As new members of the Sonoma County vineyard community, we’ve had to make it clear that we’re growers and not commericial wine makers. As of now, we don’t intend to produce our own wine from the grapes we grow. However, this adventure started because Clay is a passionate and talented small-batch winemaker who loves to share his efforts with friends and family. Here is a note he’d written to accompany 12 cases we’d bottled in 2009. I always thought it was wonderful and felt it deserved a bit of immortality on the Internet.
Friends and family,
In the early summer of 2005, a farmer in Santa Barbara county took a chance. She had harvested most of her crop of Sauvignon Blanc in the early summer, but decided to leave some of the grapes hanging in the fields. She hoped to allow the grapes to ripen still further to accumulate enough sugar to make a dessert wine. She took a risk, because grapes left on the vine can raisin or rot.
Most rots are bad—only one is good, and then only some of the time. Botrytis cinerea, a fungus whose most notable host is wine grapes, is commonly known as botrytis bunch rot. The fungus gives rise to two different kinds of infections on grapes. The first, grey rot, is the result of consistently wet or humid conditions and typically results in the loss of the crop. The second, noble rot, occurs when drier conditions follow wetter and can result in distinctive sweet dessert wines.

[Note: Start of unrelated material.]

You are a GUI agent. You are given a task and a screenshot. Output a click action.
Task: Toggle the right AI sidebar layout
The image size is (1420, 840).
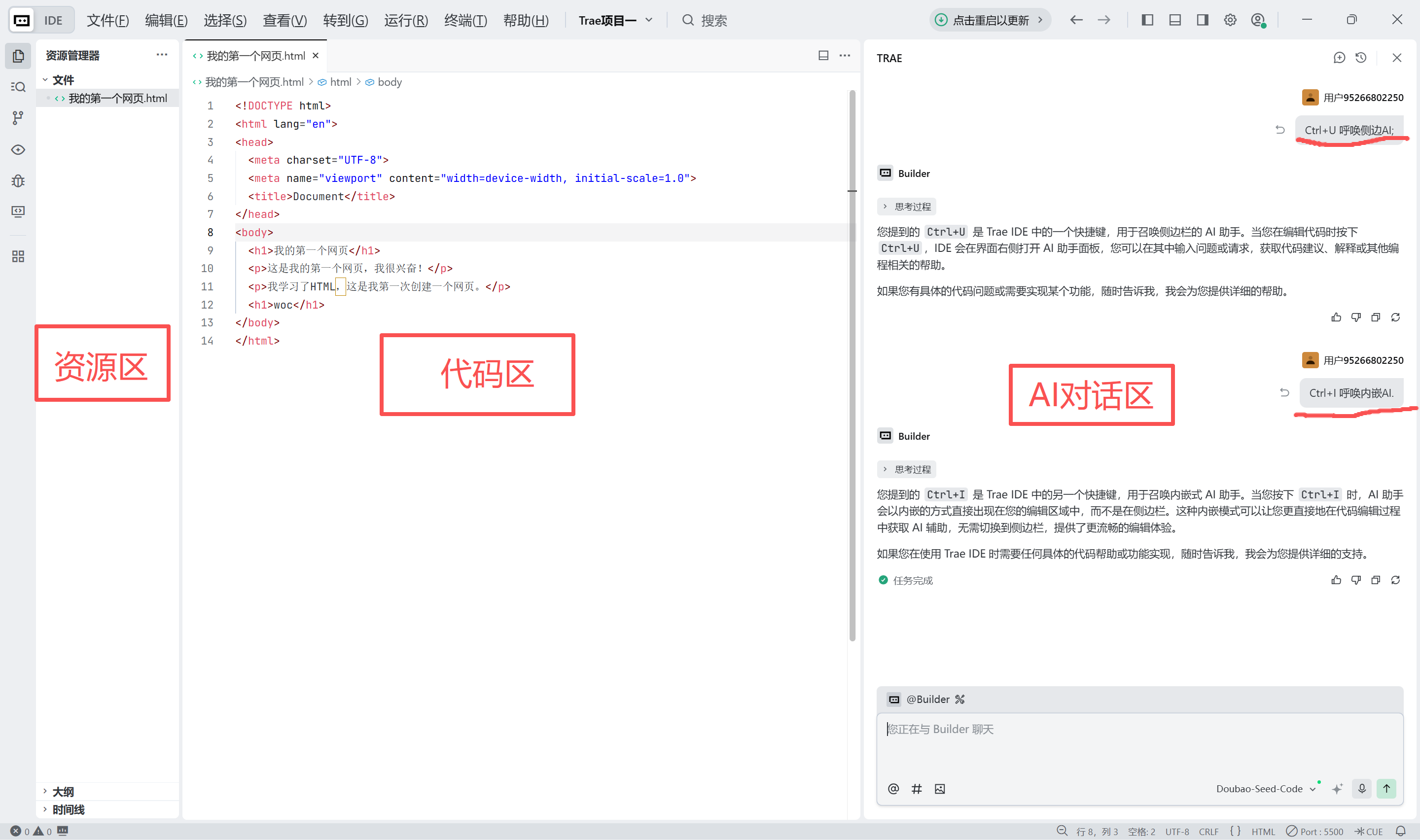point(1203,20)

The farmer’s gamble paid off. Her second harvest occurred on Nov. 30, 2005. The bunches were approximately 50 percent botrysized, and the resulting juice is full of botrytis flavor and complexity.
Why am I telling you this on Easter Sunday? Because today Celeste and I bottled our wine made from these grapes, which we call Sweet Puppy. I guess this one would be Sweet Puppy III, as we have made wine in this style twice before.
This one is different than the others. While we were happy with the prior versions (we won a medal for the first one, for Pete’s sake), I thought it needed more “zing,” and I wanted to do something different. – Sweet Puppy won a silver medal in the dessert wine category of WineMaker magazine’s 2008 International Amateur Wine Competition.
We made this wine with much higher acidity than we have in the past. In order to balance the wine, we left the residual sugars higher, too. The result is quite different. Away from the honey and apricot spectrum, and more toward the pineapple and tropical fruit. We’re very happy with the result, but one thing we have learned is that wines evolve tremendously in the bottle. It will be a trip to see what happens with this one.
Dessert wines are a high-wire act for winemakers. The residual sugar is food (“substrate,” they’ve taught me to say at UC Davis) for organisms that are not supposed to be in the bottle at this point in time. To have them start chowing down now would not be a good thing. Amateurs are advised to stay away from making wines in this style. What do we know?
We bottled this wine after 0.45 micron filtration (“sterile filtration” in the parlance), and with a slightly higher dosage of sulfur dioxide (SO2) than normal to inhibit further fermentation and microbial action. We wanted to be careful in this regard because we expect this wine will improve with age, and we wanted it to be prepared for a long life.
Bottling wine is sentimental for me. Wine is time in a bottle. A snapshot of the sun, rain and breeze that can be enjoyed once, but then never the same again. When I bottle wine, I often think of my parents, who never knew this aspect of my life that has become so important. I like to make wine for the same reason I like to cook, I think. It is a way to express myself to my friends and family, and to share a little bit of myself and my love for all of you. Of course, our bottling sessions are always enlivened by samples of the current vintage. And I’m sure than contributes to the effect.
With all the weird stuff that is going on in the world now, it is nice when Mother Nature pulls a rabbit out of her hat.
Of course, I'll be trying to pawn this off on all of you. I hope you enjoy the final product as much as I enjoyed making it.